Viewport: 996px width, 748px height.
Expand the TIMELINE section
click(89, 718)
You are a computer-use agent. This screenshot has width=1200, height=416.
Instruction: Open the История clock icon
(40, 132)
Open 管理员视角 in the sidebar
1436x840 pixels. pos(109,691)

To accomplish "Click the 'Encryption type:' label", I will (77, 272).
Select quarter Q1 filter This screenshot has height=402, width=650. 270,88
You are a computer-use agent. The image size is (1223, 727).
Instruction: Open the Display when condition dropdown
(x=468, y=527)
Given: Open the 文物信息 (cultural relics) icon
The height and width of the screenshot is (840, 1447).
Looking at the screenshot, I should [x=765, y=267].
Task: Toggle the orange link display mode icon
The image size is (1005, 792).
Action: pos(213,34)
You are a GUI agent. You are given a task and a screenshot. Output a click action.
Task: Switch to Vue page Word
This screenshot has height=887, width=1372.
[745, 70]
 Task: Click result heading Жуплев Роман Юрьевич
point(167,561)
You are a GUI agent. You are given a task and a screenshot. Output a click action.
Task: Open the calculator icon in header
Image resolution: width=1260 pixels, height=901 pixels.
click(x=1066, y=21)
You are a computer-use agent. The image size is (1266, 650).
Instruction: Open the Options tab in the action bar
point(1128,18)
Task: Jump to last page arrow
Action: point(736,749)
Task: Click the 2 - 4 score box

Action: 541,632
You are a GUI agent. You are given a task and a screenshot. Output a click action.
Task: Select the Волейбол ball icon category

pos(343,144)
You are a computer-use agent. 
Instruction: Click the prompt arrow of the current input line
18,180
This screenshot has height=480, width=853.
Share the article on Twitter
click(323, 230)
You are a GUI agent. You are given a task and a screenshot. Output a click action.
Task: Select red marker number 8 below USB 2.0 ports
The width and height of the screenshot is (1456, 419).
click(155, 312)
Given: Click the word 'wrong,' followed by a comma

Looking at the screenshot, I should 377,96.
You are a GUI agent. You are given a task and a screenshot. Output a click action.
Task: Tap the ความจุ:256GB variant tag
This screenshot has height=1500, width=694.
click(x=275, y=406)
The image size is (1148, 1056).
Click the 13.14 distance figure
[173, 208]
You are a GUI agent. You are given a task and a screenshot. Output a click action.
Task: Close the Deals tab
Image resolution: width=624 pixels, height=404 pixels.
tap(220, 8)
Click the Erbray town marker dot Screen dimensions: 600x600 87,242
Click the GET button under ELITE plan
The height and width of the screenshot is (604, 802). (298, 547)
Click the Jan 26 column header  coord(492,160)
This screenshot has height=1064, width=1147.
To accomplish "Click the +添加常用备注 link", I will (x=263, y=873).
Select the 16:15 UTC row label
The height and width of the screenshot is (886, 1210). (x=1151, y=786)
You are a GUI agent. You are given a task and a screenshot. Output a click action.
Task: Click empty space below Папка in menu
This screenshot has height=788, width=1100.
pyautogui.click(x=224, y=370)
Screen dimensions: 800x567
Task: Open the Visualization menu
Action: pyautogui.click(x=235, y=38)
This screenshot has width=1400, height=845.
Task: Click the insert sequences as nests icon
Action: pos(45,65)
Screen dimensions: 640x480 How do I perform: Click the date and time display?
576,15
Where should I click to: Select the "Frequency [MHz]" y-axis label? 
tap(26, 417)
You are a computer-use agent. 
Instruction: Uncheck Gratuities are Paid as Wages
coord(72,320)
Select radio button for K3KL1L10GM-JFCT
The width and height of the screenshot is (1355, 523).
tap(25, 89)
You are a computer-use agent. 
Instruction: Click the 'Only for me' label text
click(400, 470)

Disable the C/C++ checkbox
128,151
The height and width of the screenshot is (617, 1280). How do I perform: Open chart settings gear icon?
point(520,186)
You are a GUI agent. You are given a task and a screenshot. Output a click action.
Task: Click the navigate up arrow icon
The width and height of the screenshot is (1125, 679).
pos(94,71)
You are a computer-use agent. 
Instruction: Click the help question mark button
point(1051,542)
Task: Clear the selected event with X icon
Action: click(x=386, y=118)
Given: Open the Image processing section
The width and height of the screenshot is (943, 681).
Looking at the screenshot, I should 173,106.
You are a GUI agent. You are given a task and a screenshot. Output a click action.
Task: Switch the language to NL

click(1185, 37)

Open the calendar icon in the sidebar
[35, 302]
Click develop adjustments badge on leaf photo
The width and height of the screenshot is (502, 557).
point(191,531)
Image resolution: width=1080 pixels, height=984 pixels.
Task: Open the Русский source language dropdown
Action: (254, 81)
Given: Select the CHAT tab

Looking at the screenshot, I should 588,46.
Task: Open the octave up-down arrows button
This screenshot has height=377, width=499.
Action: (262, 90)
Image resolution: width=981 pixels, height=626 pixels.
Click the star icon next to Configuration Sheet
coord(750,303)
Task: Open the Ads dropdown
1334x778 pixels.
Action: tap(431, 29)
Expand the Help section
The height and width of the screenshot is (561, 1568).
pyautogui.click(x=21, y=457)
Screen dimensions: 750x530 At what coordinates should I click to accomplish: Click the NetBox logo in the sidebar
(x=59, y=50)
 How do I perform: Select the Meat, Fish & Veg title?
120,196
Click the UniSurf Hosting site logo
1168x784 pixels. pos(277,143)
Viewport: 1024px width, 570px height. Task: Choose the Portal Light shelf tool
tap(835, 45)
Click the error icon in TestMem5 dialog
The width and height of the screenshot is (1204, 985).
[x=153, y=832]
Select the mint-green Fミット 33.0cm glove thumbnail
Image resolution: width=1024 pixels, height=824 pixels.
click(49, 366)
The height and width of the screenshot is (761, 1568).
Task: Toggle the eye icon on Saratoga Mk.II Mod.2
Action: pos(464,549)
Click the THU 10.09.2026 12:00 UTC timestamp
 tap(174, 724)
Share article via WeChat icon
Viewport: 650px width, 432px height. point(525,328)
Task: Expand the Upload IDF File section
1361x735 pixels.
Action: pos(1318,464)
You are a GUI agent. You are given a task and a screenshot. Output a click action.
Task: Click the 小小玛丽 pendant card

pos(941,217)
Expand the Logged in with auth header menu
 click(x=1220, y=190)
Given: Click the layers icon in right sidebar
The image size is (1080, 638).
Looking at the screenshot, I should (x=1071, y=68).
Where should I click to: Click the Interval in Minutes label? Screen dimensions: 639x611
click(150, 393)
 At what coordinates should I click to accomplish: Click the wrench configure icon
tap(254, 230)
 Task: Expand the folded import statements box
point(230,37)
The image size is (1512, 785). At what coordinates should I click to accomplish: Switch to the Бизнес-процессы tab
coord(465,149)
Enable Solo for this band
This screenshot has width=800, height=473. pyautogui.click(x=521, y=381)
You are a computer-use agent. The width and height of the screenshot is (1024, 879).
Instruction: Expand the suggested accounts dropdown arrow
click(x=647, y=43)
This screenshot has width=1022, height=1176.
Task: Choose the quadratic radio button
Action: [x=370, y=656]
☆ ☆ ☆
- WORK INSTRUCTIONS
Copy each line above containing the string "below".

- TASK ANSWER
Task: Select red marker number 8 below USB 2.0 ports
Task: Click empty space below Папка in menu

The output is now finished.